WHAT THE TASK REQUIRES: Take the line with "Like Наталья's cat photo with heart outline" as the first line and the last line of the data as the final one. Write out those lines exactly, and no others.

-------- DATASET RECORDS

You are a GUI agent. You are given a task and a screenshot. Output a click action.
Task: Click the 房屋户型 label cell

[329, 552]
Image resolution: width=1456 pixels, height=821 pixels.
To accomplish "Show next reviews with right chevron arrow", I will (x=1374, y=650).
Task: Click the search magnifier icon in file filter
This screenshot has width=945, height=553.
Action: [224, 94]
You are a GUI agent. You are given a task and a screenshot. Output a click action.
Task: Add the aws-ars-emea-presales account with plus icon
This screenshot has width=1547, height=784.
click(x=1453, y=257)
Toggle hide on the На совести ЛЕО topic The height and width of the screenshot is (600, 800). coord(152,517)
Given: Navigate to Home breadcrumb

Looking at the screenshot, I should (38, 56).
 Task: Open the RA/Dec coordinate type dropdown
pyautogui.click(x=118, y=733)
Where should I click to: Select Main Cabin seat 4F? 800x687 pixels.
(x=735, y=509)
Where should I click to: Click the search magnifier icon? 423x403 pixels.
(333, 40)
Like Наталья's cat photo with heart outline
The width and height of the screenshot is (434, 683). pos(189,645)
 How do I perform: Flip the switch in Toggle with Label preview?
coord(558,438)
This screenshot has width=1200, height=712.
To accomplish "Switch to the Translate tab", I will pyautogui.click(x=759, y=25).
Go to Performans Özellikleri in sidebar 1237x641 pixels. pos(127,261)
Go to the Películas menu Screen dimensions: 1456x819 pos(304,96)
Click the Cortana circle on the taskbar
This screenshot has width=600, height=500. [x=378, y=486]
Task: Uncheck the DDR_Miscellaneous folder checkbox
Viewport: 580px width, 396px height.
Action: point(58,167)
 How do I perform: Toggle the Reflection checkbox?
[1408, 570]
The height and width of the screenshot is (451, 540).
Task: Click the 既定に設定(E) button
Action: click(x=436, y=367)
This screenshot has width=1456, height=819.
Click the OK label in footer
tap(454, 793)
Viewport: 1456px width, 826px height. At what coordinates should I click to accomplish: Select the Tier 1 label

----------------

WRITTEN REPLY:
Like Наталья's cat photo with heart outline
The width and height of the screenshot is (434, 683). pos(189,645)
 How do I perform: Flip the switch in Toggle with Label preview?
coord(558,438)
This screenshot has width=1200, height=712.
To accomplish "Switch to the Translate tab", I will pyautogui.click(x=759, y=25).
Go to Performans Özellikleri in sidebar 1237x641 pixels. pos(127,261)
Go to the Películas menu Screen dimensions: 1456x819 pos(304,96)
Click the Cortana circle on the taskbar
This screenshot has width=600, height=500. [x=378, y=486]
Task: Uncheck the DDR_Miscellaneous folder checkbox
Viewport: 580px width, 396px height.
Action: point(58,167)
 How do I perform: Toggle the Reflection checkbox?
[1408, 570]
The height and width of the screenshot is (451, 540).
Task: Click the 既定に設定(E) button
Action: click(x=436, y=367)
This screenshot has width=1456, height=819.
Click the OK label in footer
tap(454, 793)
Viewport: 1456px width, 826px height. At what coordinates should I click to accomplish: Select the Tier 1 label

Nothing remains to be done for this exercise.